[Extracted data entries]
———
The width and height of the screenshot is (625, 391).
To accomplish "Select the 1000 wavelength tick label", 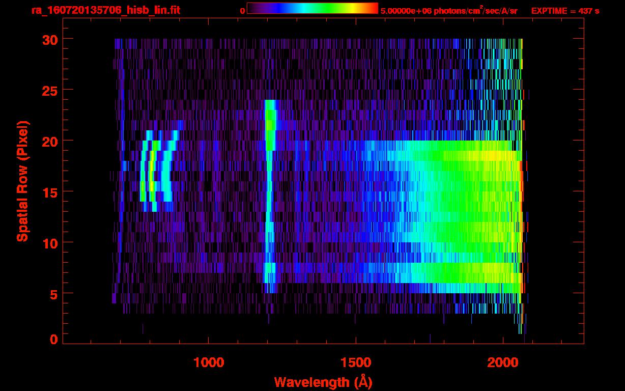I will click(x=209, y=362).
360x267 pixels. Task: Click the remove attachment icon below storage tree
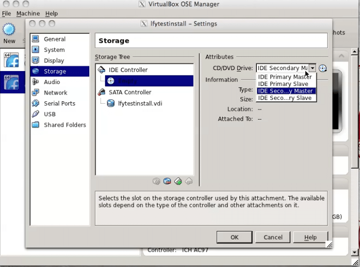click(167, 181)
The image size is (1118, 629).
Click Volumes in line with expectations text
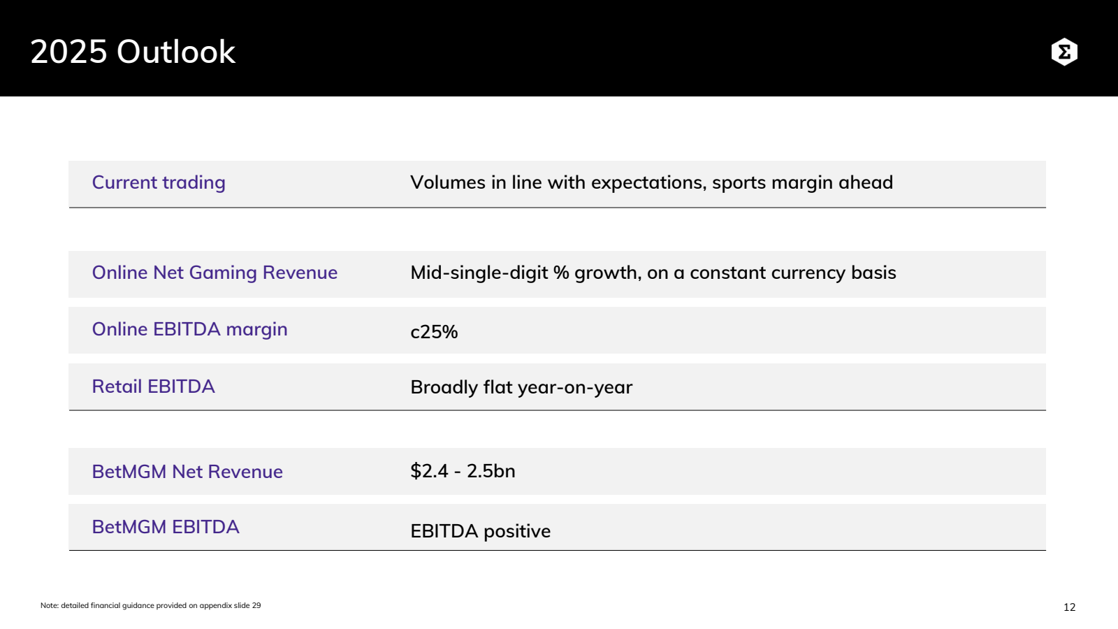tap(558, 182)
———
Go back to the line containing "The image size is (1118, 629)." and output it and every line after it through the end of the records, exactly, but not the pictures.

- **Result of this exercise**
The image size is (1118, 629).
Click Volumes in line with expectations text
tap(558, 182)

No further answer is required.